There is a point of convergence in Colombia between peace and justice. But it can only be reached if advocates on both sides, as well as Colombia’s external supporters, agree to compromise and maximize the attainment of both. Proponents of a peace deal at all costs must concede that it would not be viable, not probably even upheld by the courts, unless it contained acceptable measures of accountability for atrocities perpetrated by actors on all sides of the conflict.

In turn, rather than insist that all perpetrators be prosecuted -- an unrealistic prospect in any event and a demand that would almost certainly result in either the FARC opting out of the talks or the military top brass blocking them -- justice advocates must support an approach that would focus on those most responsible for the most serious crimes. Even there, considering that some of them might be able to hold the peace process hostage to their personal interest, there must be incentives for them to come forward. Without compromising the core integrity of justice, this could include very lenient treatment in exchange for disclosing facts, expressing remorse and making some form of restitution.
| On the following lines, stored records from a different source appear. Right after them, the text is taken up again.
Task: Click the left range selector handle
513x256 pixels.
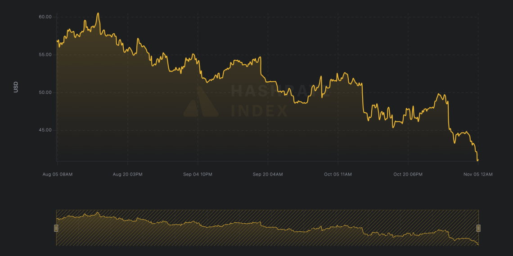Action: tap(56, 228)
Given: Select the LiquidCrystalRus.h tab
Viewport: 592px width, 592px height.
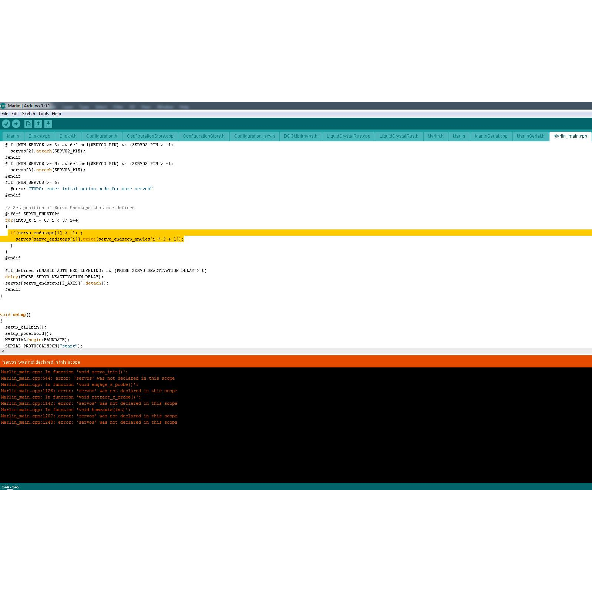Looking at the screenshot, I should click(x=399, y=136).
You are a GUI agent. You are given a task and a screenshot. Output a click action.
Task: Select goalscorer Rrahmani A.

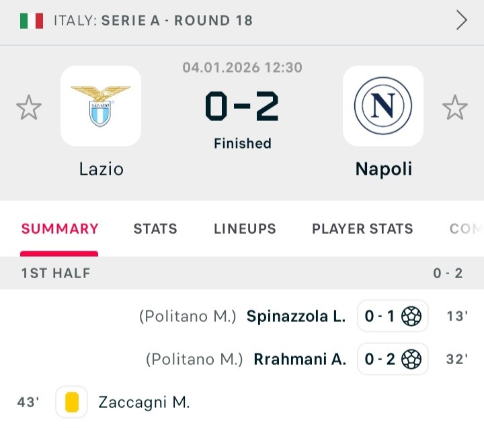(300, 359)
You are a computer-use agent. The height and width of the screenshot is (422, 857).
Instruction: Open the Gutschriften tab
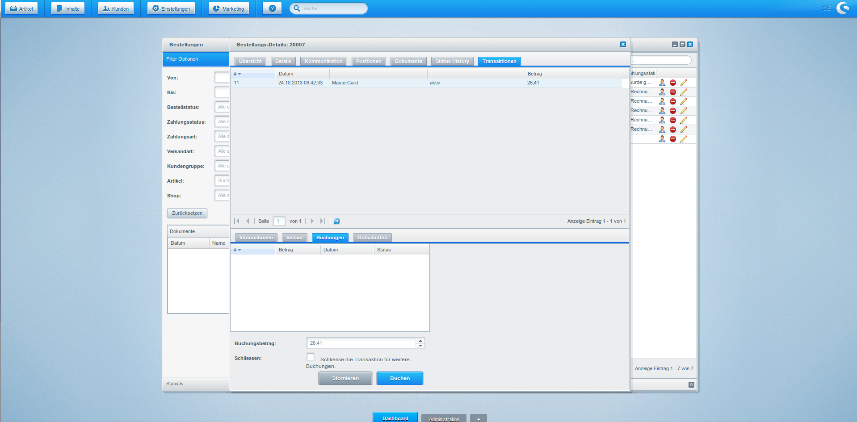pyautogui.click(x=372, y=238)
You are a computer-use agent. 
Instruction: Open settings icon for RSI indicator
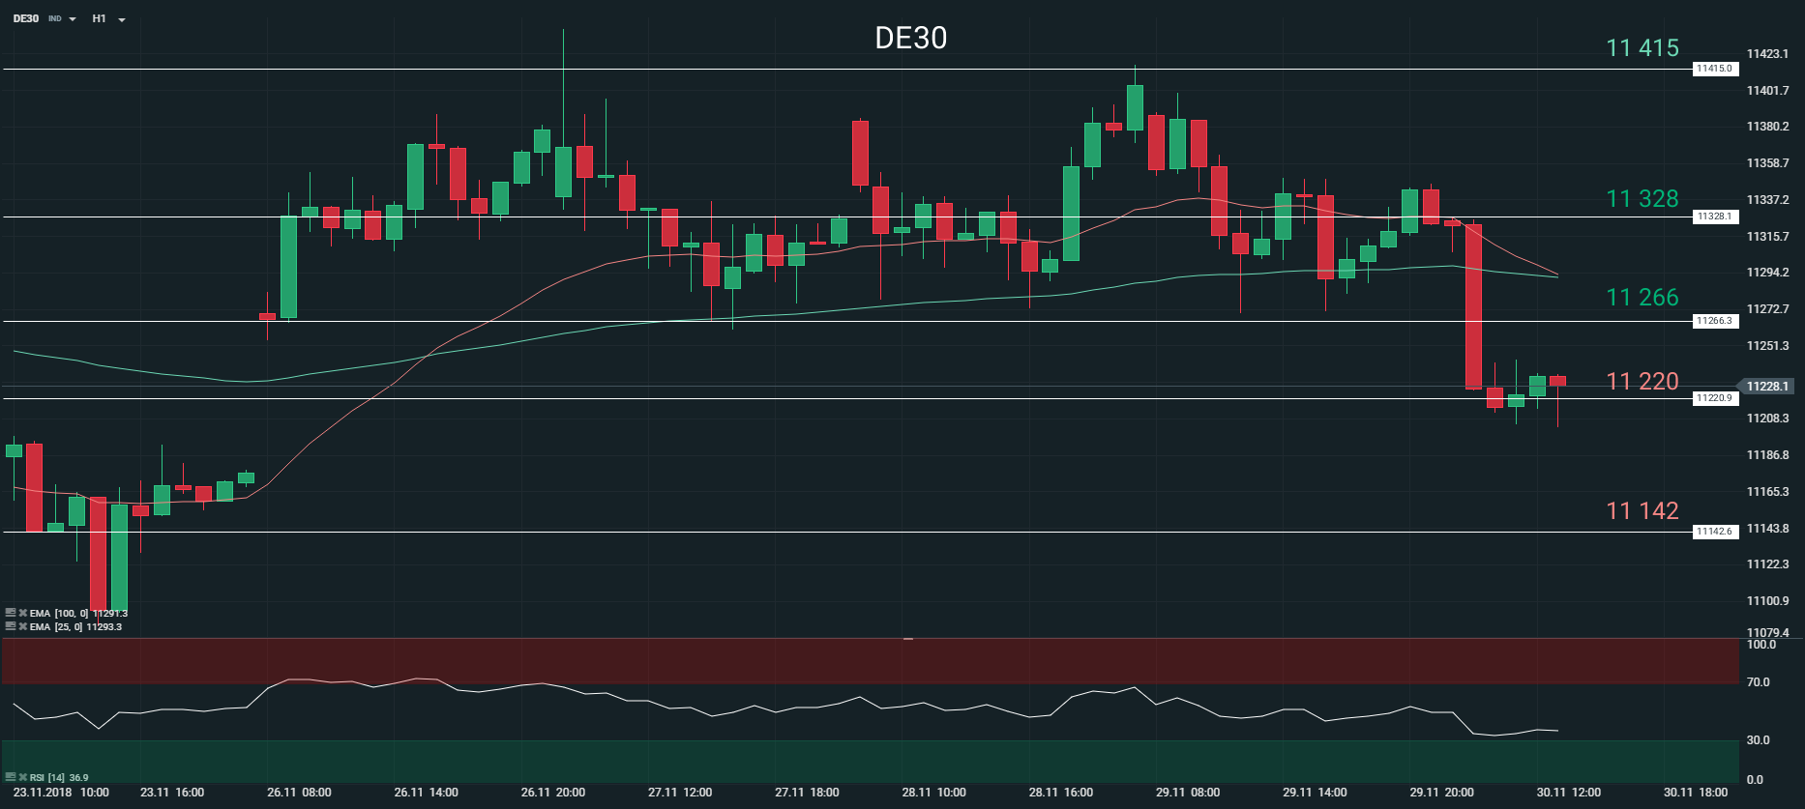tap(11, 777)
Reasonable as this may sound, it is not easy to put in place. Not all seem to share my deeply held view that all good things: truth, justice, even peace itself, can be pursued with too much zeal and obtained at too high a price.  But compromise should not be confused with unjustified political interference into judicial processes, of which there are several unfortunate examples.

The most recent one is the decision by the Assembly of State Parties (ASP) to the Rome Statute to amend the “Rules of Procedure and Evidence” of the ICC to allow the judges to excuse “persons mandated to fulfil extraordinary public duties at the highest national level” from the requirement of presence during their trial.
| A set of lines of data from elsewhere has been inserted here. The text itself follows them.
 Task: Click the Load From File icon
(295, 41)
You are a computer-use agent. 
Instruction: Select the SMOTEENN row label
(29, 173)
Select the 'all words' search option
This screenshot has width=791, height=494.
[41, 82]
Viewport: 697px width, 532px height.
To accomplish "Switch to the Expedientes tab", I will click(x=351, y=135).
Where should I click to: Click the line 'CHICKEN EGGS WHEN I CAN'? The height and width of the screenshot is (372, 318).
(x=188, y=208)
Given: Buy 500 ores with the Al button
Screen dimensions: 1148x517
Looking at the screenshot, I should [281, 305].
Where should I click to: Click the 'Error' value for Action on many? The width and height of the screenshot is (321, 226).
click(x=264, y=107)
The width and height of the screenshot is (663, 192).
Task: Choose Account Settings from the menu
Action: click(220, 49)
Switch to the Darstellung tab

This amendment came as a result of intense lobbying from several African heads of state in support of Uhuru Kenyatta and William Ruto, elected respectively President and Vice-President of Kenya after having been indicted by the ICC for international crimes related to the post-2007 election violence. The indicted Kenyan officials argued that their joining political forces and winning the elections testified to a desire by the people of Kenya for “reconciliation” – implying that they faced a choice between that and retribution – and that their continued presence at the helm of the government was required particularly in light of the threats to domestic peace posed by recent Al-Shabaab excursions into Kenya and the demands of the war across the border in Somalia.

While the amendment served to diffuse if not merely delay the confrontation between the Court and some states parties to the Statute, the special treatment it provides for persons in authority reintroduces the very elements of selectivity that the Court was designed to reject. Worse still, in doing so, it provides for a preferential treatment for those who are invariably the primary targets of a court which only has jurisdiction when national courts are unwilling or unable to act and which must therefore focus on those most powerful and responsible for the most serious crimes.
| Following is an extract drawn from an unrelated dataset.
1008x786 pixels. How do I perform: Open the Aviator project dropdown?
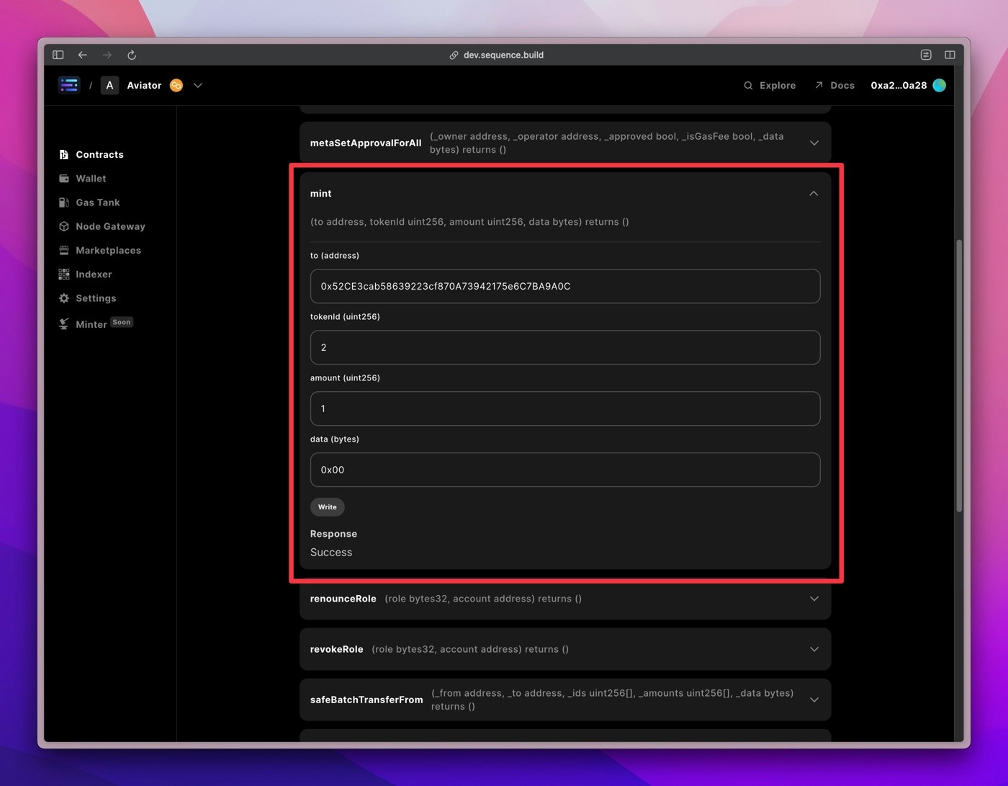(x=198, y=85)
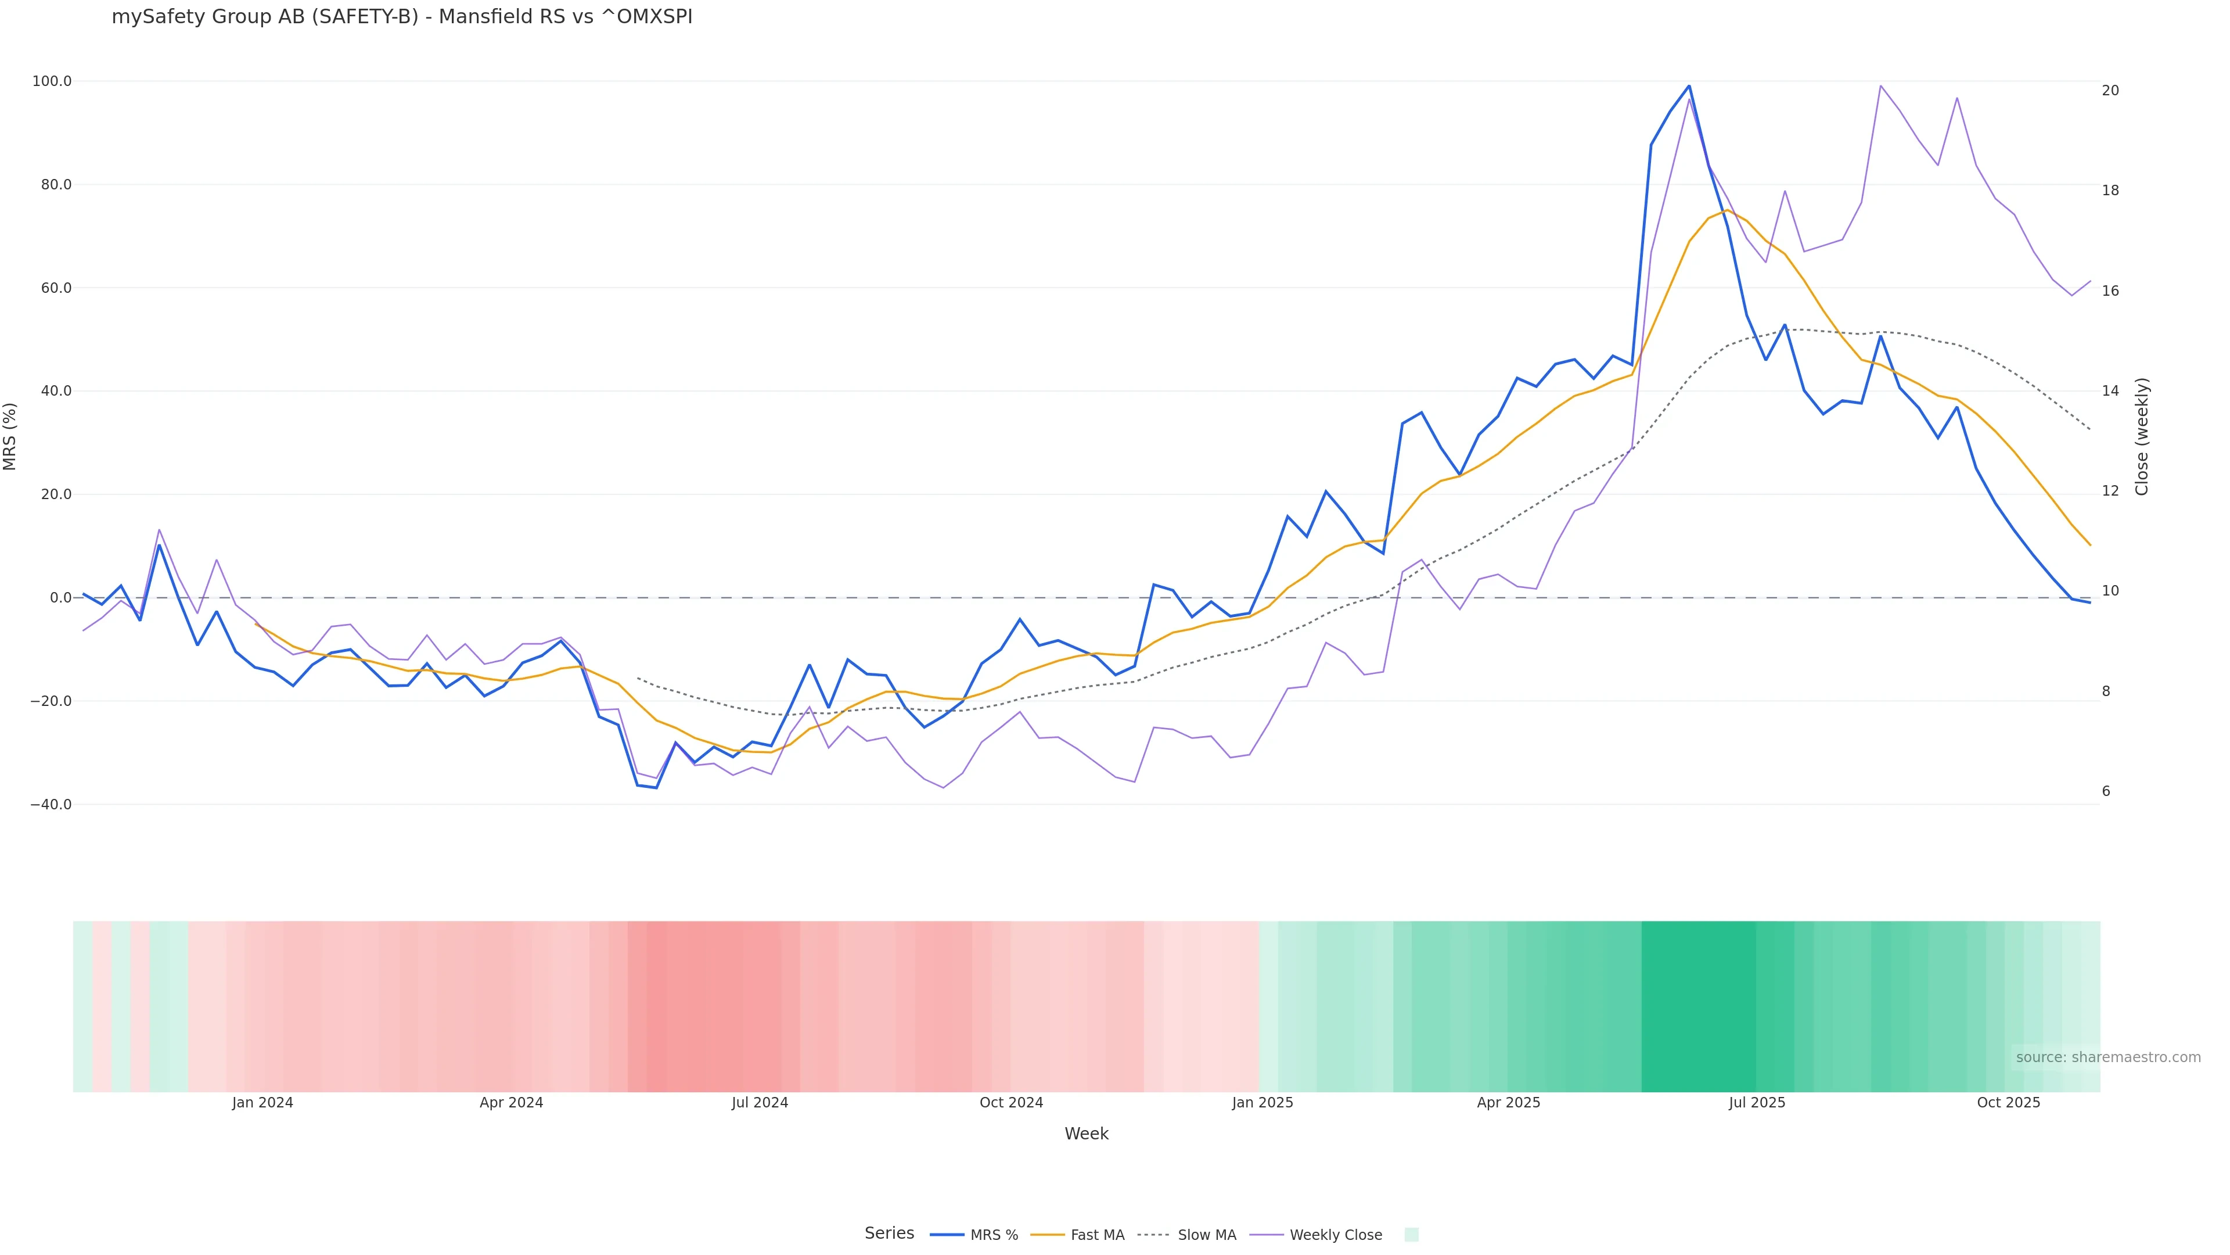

The two Security Council referrals to the ICC, in the case of Darfur in 2005 and Libya in 2011 reflect once again political considerations which taint the justice process– much more so, I may add, in the latter case than in the former. For Libya’s referral, the relevant Security Council resolution – Resolution 1973 – exempts from the reach of the ICC nationals of states not party to the Rome Statute, except, obviously, Libyans. This explicitly self-serving exception made by a body of which three of its five permanent members (China, Russia and the U.S.) are not party to the treaty in question and one (the U.S.) was active in the Libyan conflict is a flagrant repudiation of the Rule of Law, premised as it is on equality before the law.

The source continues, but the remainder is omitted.